196-5 Crop Model Calibration: a Statstical Perspective.



Tuesday, October 18, 2011: 2:30 PM
Henry Gonzalez Convention Center, Room 007B, River Level

Daniel Wallach, INRA - National Institute of Agronomic Research, Castanet Tolosan, FRANCE
It is common practice to calibrate crop models. This involves estimating some of the model parameters in order to give a better fit of the model to data.  The purpose of this presentation is to propose a statistical treatment of crop model calibration, which has not previously been done and is important in order to better understand the properties of the calibrated model. The major difficulty is proposing a realistic statistical description of model error. Our approach is to begin with a statistical model of error for the underlying process equations.

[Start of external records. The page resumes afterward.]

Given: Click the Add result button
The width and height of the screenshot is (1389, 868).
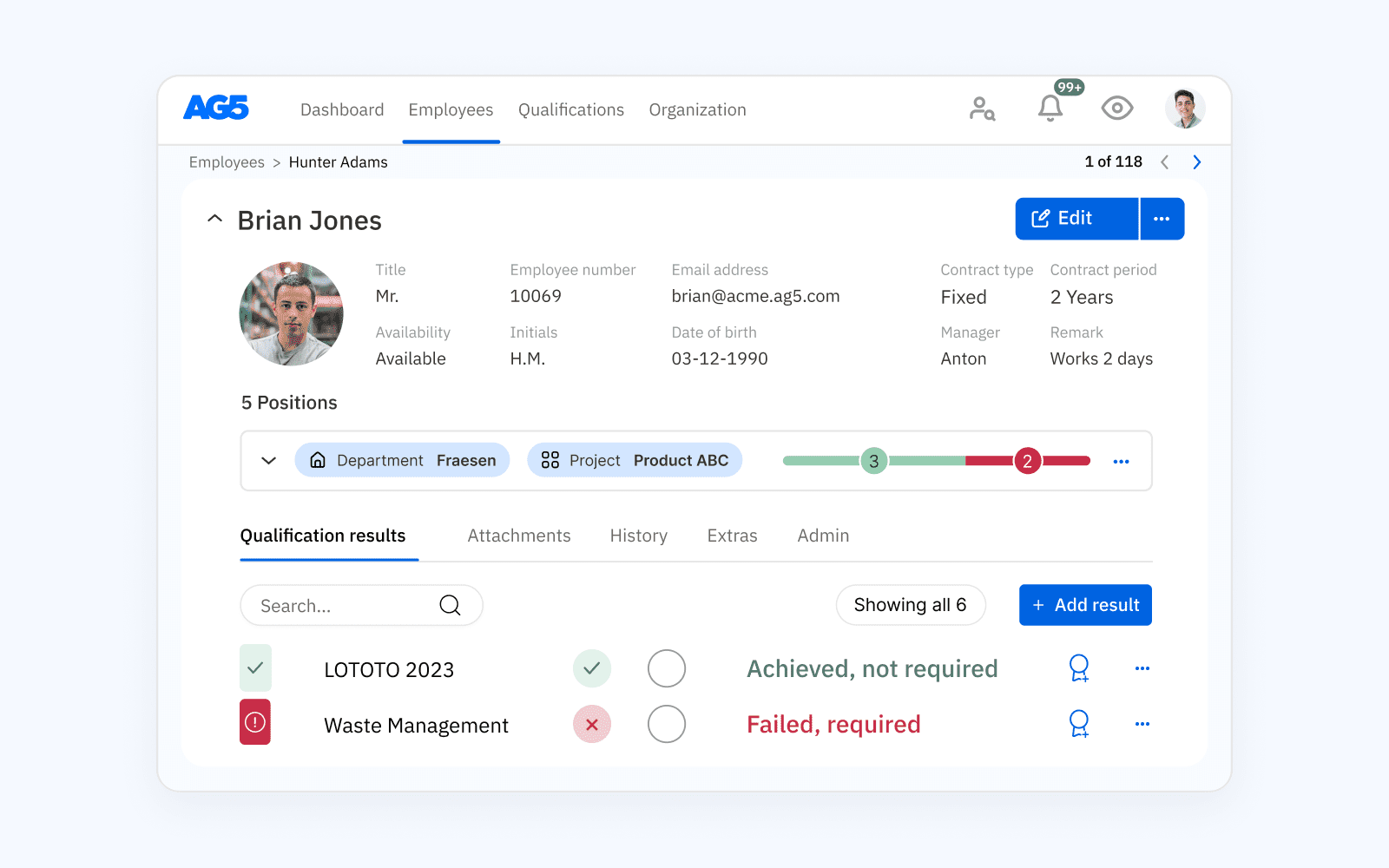Looking at the screenshot, I should click(x=1085, y=605).
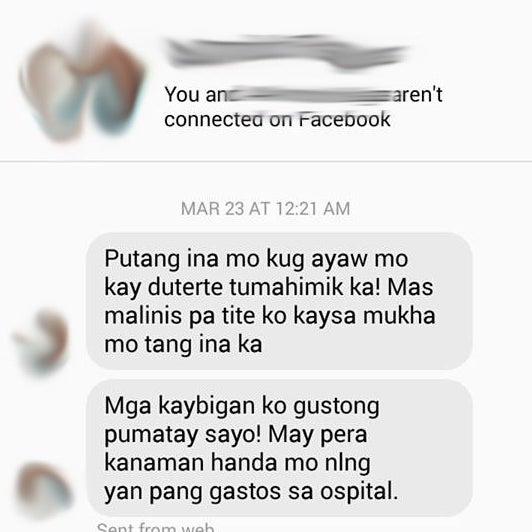The image size is (532, 532).
Task: Tap the blurred name in the 'aren't connected' notice
Action: click(x=309, y=95)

Those are in general fairly simple, so it is reasonable to assume that they conform to standard simple regression assumptions. We then show that a crop model, made up of coupled process equations, does not satisfy the same assumptions. In statistical terms, the crop model is “misspecified”.  We then concentrate on the consequences of misspecification. A first consequence is that the calibrated parameters do not tend toward the true parameter values of the process equations, even in the limit of very large amounts of data. Thus, calibration cannot in general be used to recover the true underlying parameter values. A second consequence is that calibration using some particular output variable will improve prediction quality for that output variable,  but need not improve prediction quality for other output variables. Thus there is no assurance that calibration will improve prediction of variables that are calculated by the crop model but which have not been measured.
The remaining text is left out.